• **Given task**: Using the Greek yogurt recipe below, determine whether each statement agrees with it, answering yes or no and quoting the deciding words: (a) the heated milk is left to cool for about 45 minutes; (b) the oven may be allowed to exceed 110°F while the yogurt thickens; (c) the whey that collects in the bowl is stirred back into the yogurt.

• **Passage**:
To make your own authentic Greek yogurt follow this simple recipe.
4 cups full fat or reduced fat milk
2 tablespoons live culture yogurt (readily available in supermarkets) or yogurt culture pack (easily ordered on Amazon)
Pour the milk into the pot and bring it almost to a boil over medium-high heat. Once the milk begins to bubble around the edges of the saucepan, remove it from the stove, cover it with a lid, and set aside.
Allow the milk to cool for about 45 minutes. After about 30 minutes, turn the oven on to its warm setting, or to 110°F. To test the milk temperature (it needs to cool down to about 110°F. ) simply insert your finger tip into the milk. Once you can hold it there for 10 seconds without it burning you are at the right temperature. Alternatively, you can use a thermometer (but yiayia never did). Next, stir the yogurt culture into the milk.
Cover the pot with the lid and place it into the warm oven. Do not allow the temperature to rise above 110°F. Leave the yogurt in the oven for 5-10 hours, until the mixture begins to thicken and congeal. Check on the yogurt periodically to see if it has thickened and to test the temperature (again you don't need a thermometer, just use the tip of your finger like yiayia did). Once the mixture has thickened, remove it from the oven.
Place the cheesecloth over a bowl. Tie it in place, leaving several inches of space between the bottom of the bowl and the cheesecloth. Pour the yogurt mixture into the cheesecloth and place it in the refrigerator overnight. In the morning the yogurt should be nice and thick. The liquidy whey should be at the bottom of the bowl. Discard the whey. Transfer the yogurt to a nice bowl with a lid and store in the refrigerator. It's now ready to be eaten.

• **Recorded information**:
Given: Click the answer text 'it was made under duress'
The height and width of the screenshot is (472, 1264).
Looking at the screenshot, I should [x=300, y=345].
==
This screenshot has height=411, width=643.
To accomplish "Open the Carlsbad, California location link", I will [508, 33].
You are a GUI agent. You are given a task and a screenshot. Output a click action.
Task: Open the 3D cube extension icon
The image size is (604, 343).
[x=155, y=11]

• **Correct answer**:
(a) Yes: "Allow the milk to cool for about 45 minutes."
(b) No: "Do not allow the temperature to rise above 110°F."
(c) No: "Discard the whey."